▶ **Source extract**:
WHEN a law is bred into the very fibre of a race it becomes a custom and persists long after the need is gone and the occasion forgotten. For man gives to his children not only the shape of his own nose and the cranks in his character, he also teaches them his fears and forebodings, his songs and curses. He moulds his child as nearly as he can to his own shape. The civilised man does it through his schools and books, the press and platform. He is not ashamed to use a little gunpowder and occasionally the hanging block to drive home some of his points. Civilisation is a continuous surrender of individual perfections to mass imperfection. Civilisation is not built on the songs of Don Juans but on the solid and pious resolutions of respectable middle-aged old husbands. That is why it is so poor in laughter. Each generation inherits a load of complications, adds to it and then passses it on to the next generation ; the load of laws and beliefs increases from age to age until the feet that have to carry it grow too weak for it. Then the crash comes. A culture dies. The worn-out runner drops out of the race. Those with stronger legs and lighter loads race forward.

Customs are subtle chains with which the primitive man tries to keep intact the pattern of his society. They are his school and radio, prime minister and preacher. You make a law and keep a good supply of gunpowder and men to help your weak brothers uphold it. He made a custom and invented magic and the devil to keep watch and ward for him. There is absolutely no difference between your law and his custom in object and purpose. Your wise judges wear the same serious expression as his high priest; indeed they even wear his costume. Your laws are as stupid to him as his customs are to you. You can tie a knot in a silk thread as well as you can in thick rope. He used a thin simple thread and you used a complicated thick rope. He did not need the thick rope any more than he had any necessity for your elaborate city drainage system. The interesting point is the knot. It is the same in both cases. Some say it was tied by fools to strangle the wise. Some say it was tied by the wise to help the fools. Be that as it may, the knot is there. A pathetic and heroic effort on the part of man to instil into his child's eyes his dreams and fears and follies.

You call it law and keep it in big hooks. He calls it custom and keeps it in his wife's treasure chest. You have to be either a judge or a criminal to know your law. He knows his customs before he knows how to eat. It is bred in him. It is mixed in his bones and works in his liver. He does not have to go to a learned man in a wig to know the law against which he sinned. He knows it as soon as he does it. He is his own judge and jailer. His ancestors have seen to it that it is so.

▶ **Work to complete**:
**a.** In the passage on law and custom, through what means does a civilized man shape his child?
**b.** Write the next part of the passage on law and custom, picking up after its final sentence.

▶ **Provided material**:
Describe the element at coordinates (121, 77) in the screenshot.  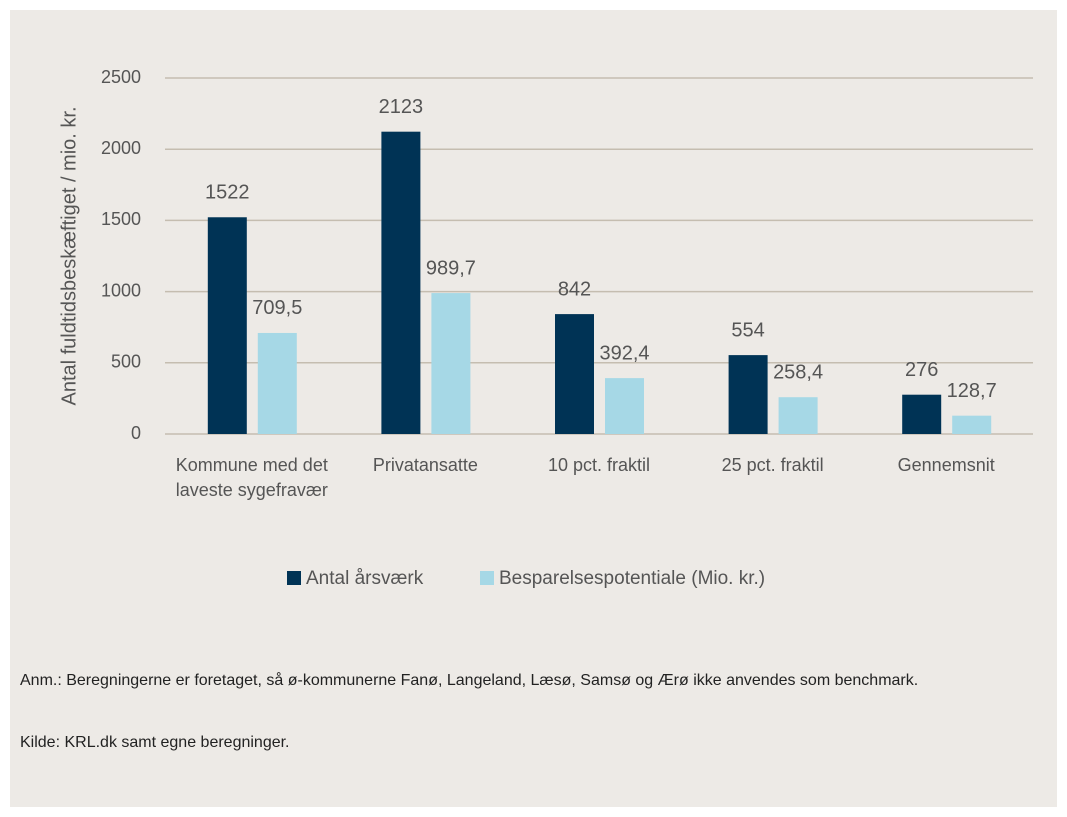
I see `y-tick-label: 2500` at that location.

▶ **Answers for this exercise**:
**a.** Through his schools and books, the press and platform.

**b.**
Now let us examine a few Pathan customs and try to see what they are driving at. For customs are the only tools with which primitive man carves the shape of his culture. It is a stroke of the brush in the hands of man the artist. It is not a stroke of lightning. It has a purpose, a will and a definite meaning, however awkward the shape. Let us take one of his most violent customs, which prescribes death for elopement or adultery. This ancient principle is active and living in the blood of the Pathan even today. It reacts violently when it clashes with the loose and generous ethics of the British-made law. The Pathan will shoot the seducer of his sister and walk proudly to the British-made gallows for it. The law is made for the cold English sister and the detached English brother. The Pathan is short of girls and generous of emotions. He must breed well if he is to breed fighters. The potential mother of the man of tomorrow is the greatest treasure of the tribe and is guarded jealously.

This primitive custom is also useful for weeding out the over-sexed. It is a subtle system of selective breeding. But does the Pathan realise any of these things when he lifts his rifle to shoot the culprit? He does not. He is mad with anger. He must shoot, there is no alternative. If he does not, his neighbours will look down upon him, his father will sneer at him, his sister will avoid his eyes, his wife will be insolent and his friends will cut him dead. It is easier to be misunderstood by a judge who does not speak his language and be hanged by a law that does not understand his life. He does his duty by his people. He will play true to his blood even if he breaks his heart and neck in the bargain. He will walk to the gallows with proud steps with his hands covered with the blood of his wife or sister. And the admiring eyes of his people will follow him as they always do those who pay with their life for a principle. "Hero," shout the Pathans. "Murderer," says the judge. And I have never been able to find out who is right.

This very custom when given a chance to act alone works perfectly. In the tribal area where nearly four million people live without law courts, policemen, judges and hangmen, you seldom hear of adultery or murder. Elopements are rare. For the risk is great and the price heavy for rare lips and beautiful eyes. If the culprits get married, the hunt is slackened; the boy is made to pay damages in the form of giving away two or three girls to the family from which he stole one. But he won't live long if he deceives her or deserts her. The whole tribe of the girl will hunt him down and his own will refuse to protect him. Custom does not allow protection to the breakers of custom. He stands alone and must pay the price. Even his friends will avoid the funeral. It is hard and brutal, but it works. After all you cannot use a dog leash to tame a wolf.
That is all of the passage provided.